• Data provided:
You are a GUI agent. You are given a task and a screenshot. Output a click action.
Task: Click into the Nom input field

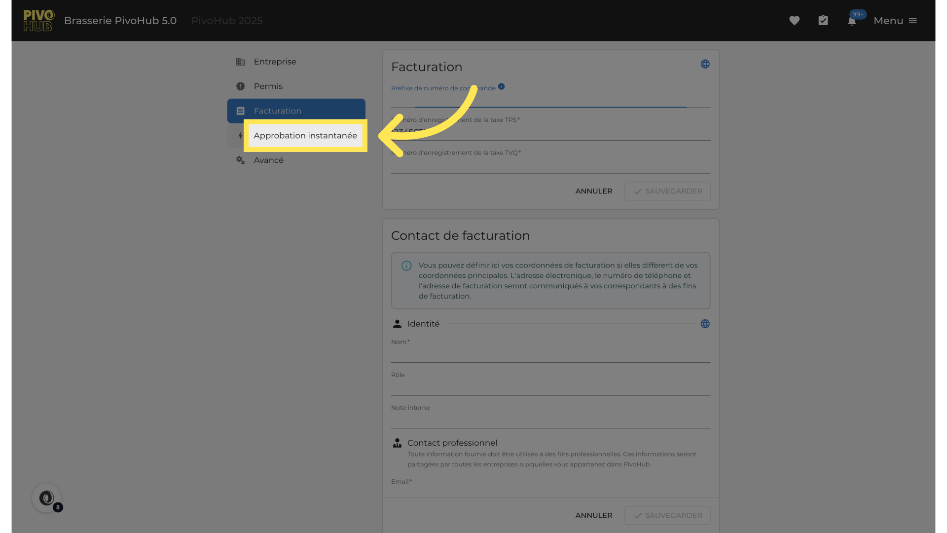click(x=550, y=354)
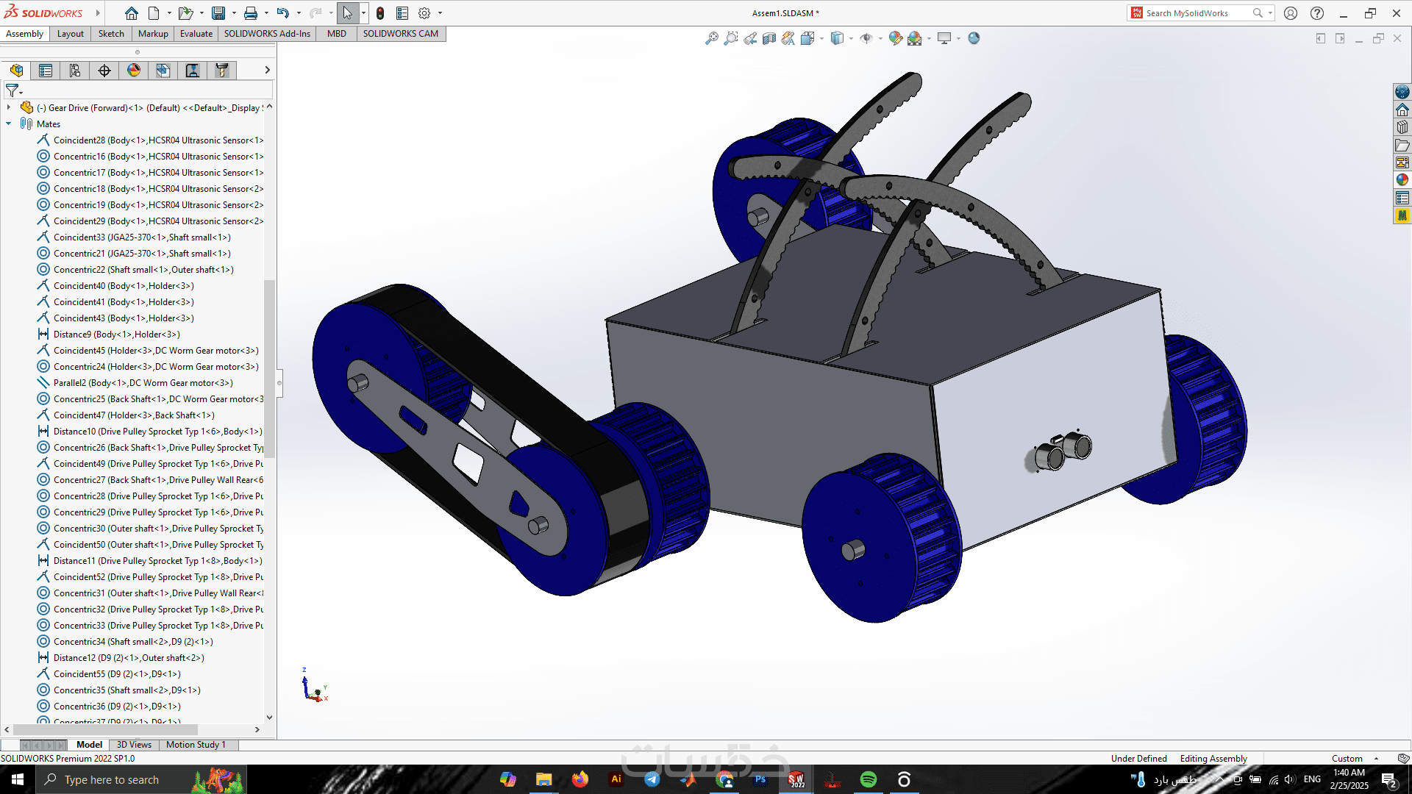Open the PropertyManager tab icon
This screenshot has width=1412, height=794.
[x=46, y=71]
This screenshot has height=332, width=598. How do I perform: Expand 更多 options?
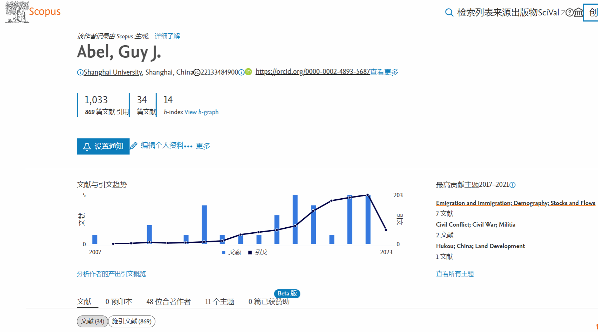click(203, 146)
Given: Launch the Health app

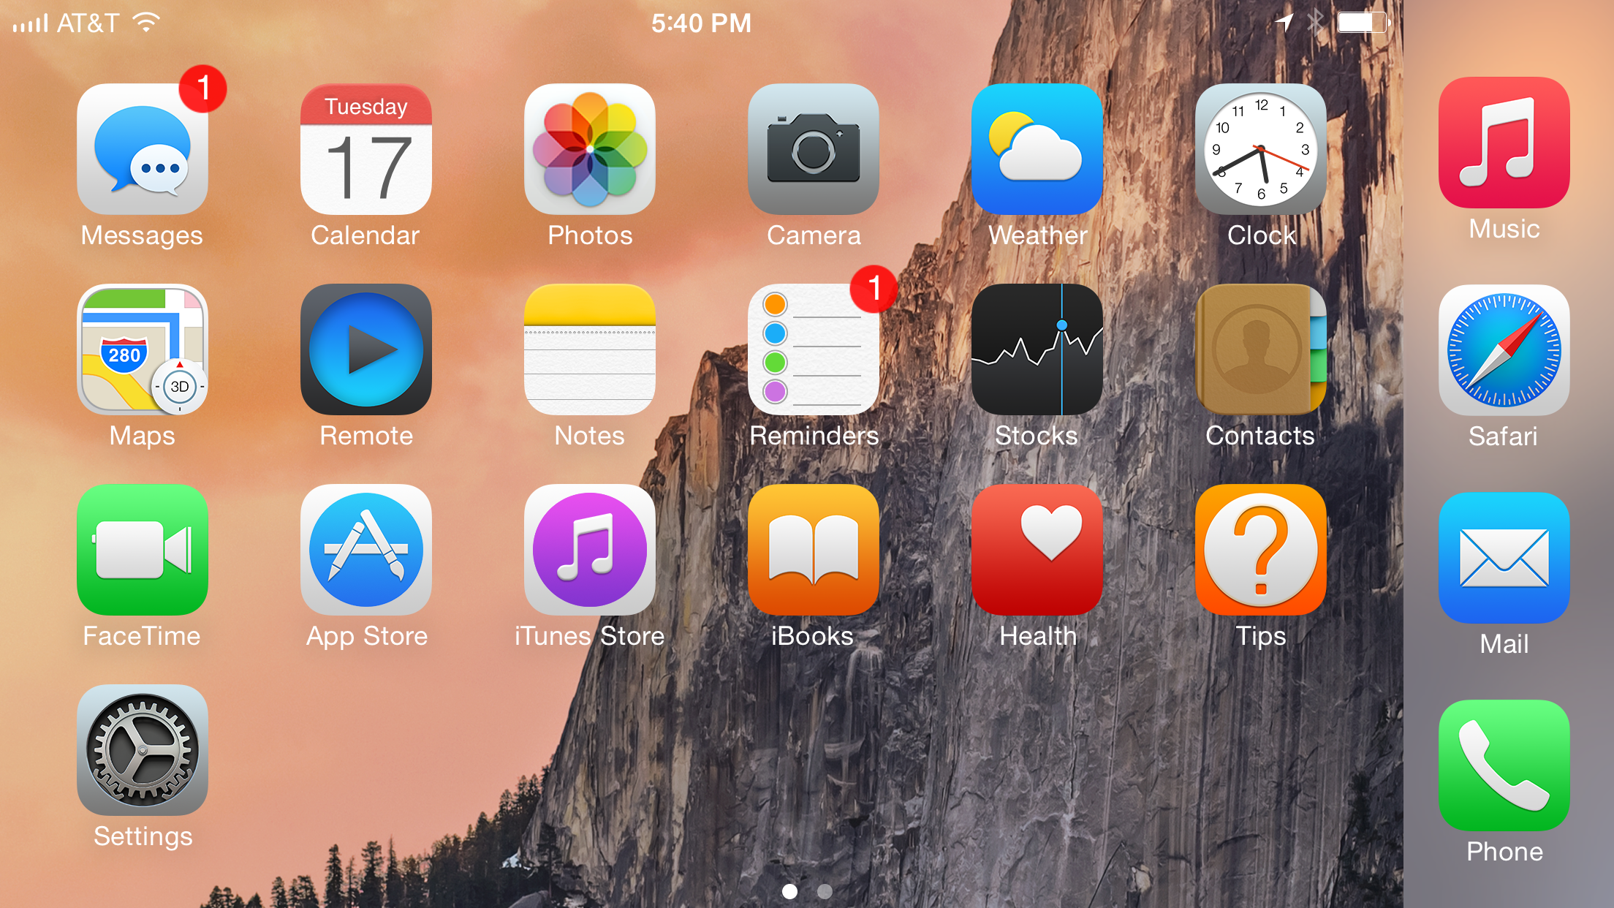Looking at the screenshot, I should [x=1037, y=550].
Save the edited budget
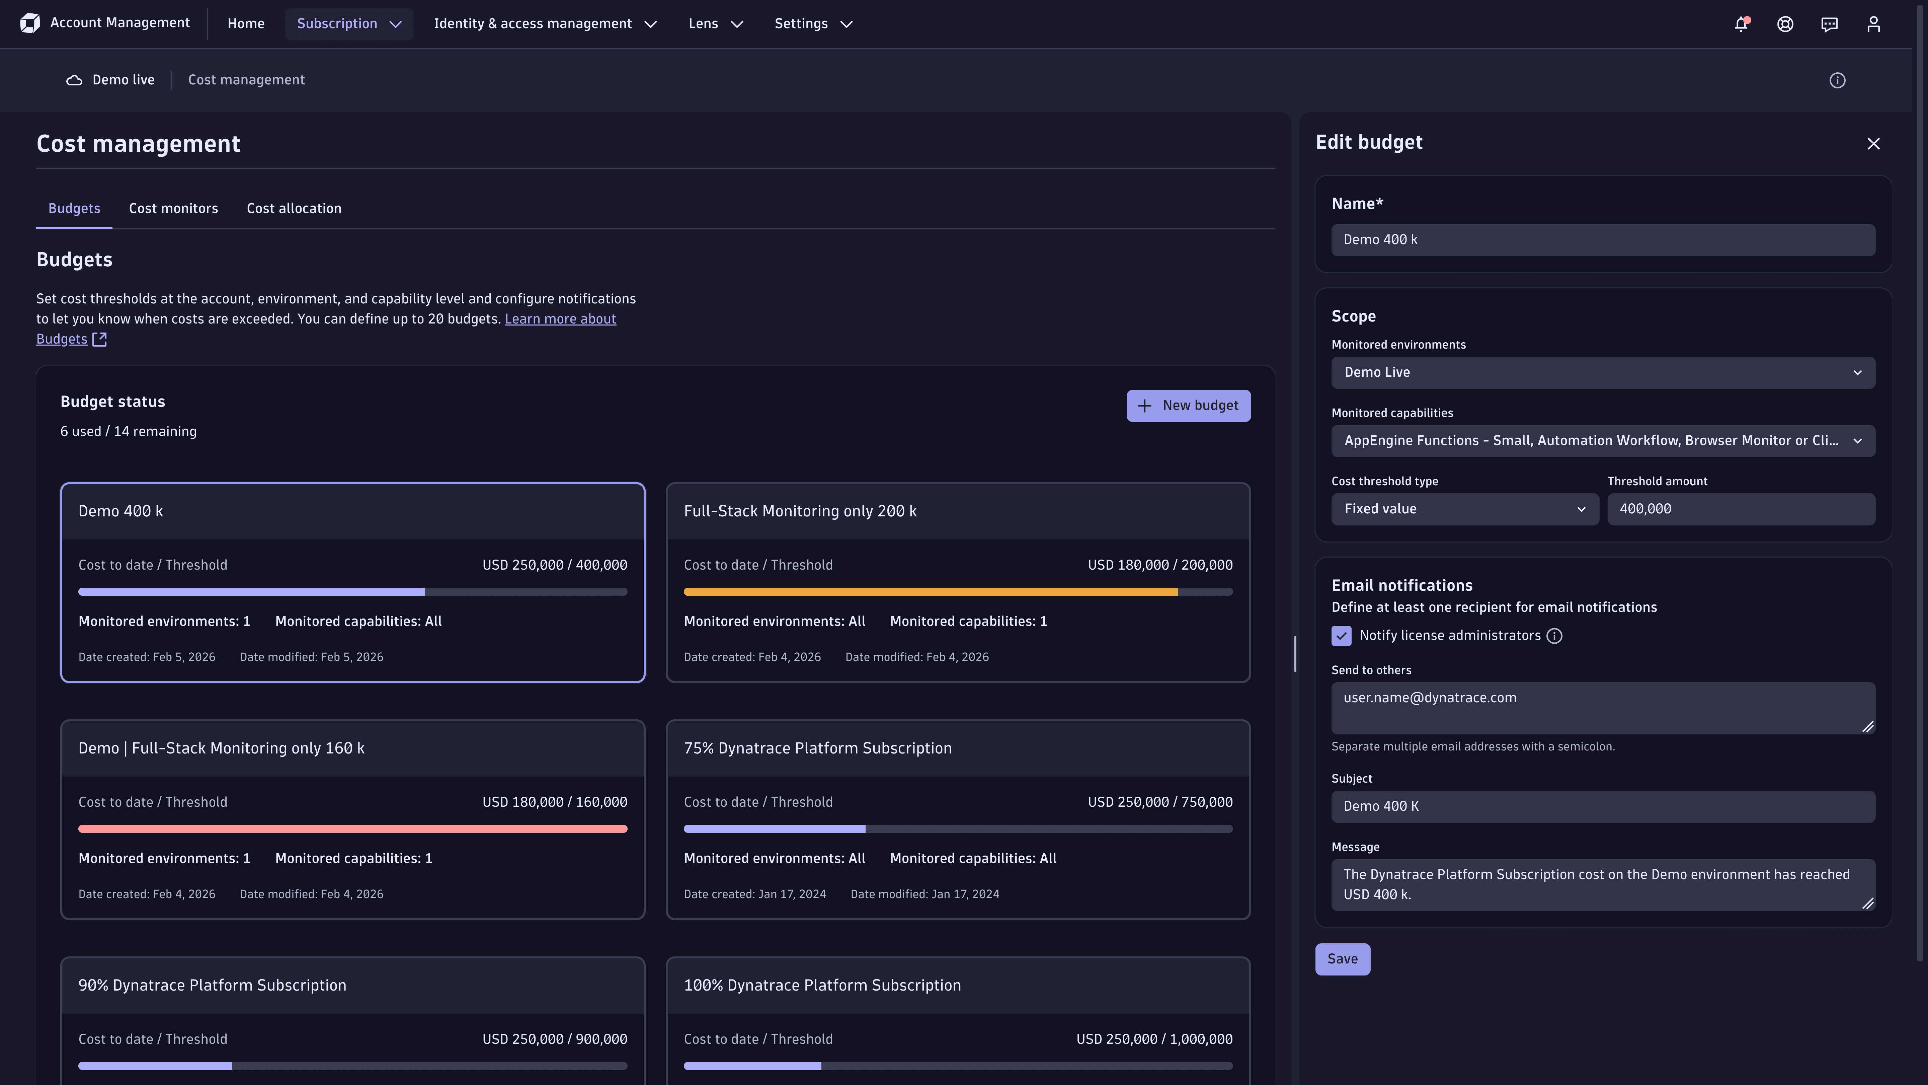This screenshot has width=1928, height=1085. coord(1343,958)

• Task details: A faithful copy of all the records is required, with the pictures left out.

• Output of the exercise:
You are a GUI agent. You are given a task and a screenshot. Output a click action.
Task: Click into the Nom input field

click(x=550, y=354)
Open the PropertyManager tab icon
This screenshot has width=1412, height=794.
[x=46, y=71]
This screenshot has height=332, width=598. How do I perform: Expand 更多 options?
click(203, 146)
Given: Launch the Health app

Looking at the screenshot, I should [x=1037, y=550].
Save the edited budget
This screenshot has width=1928, height=1085. coord(1343,958)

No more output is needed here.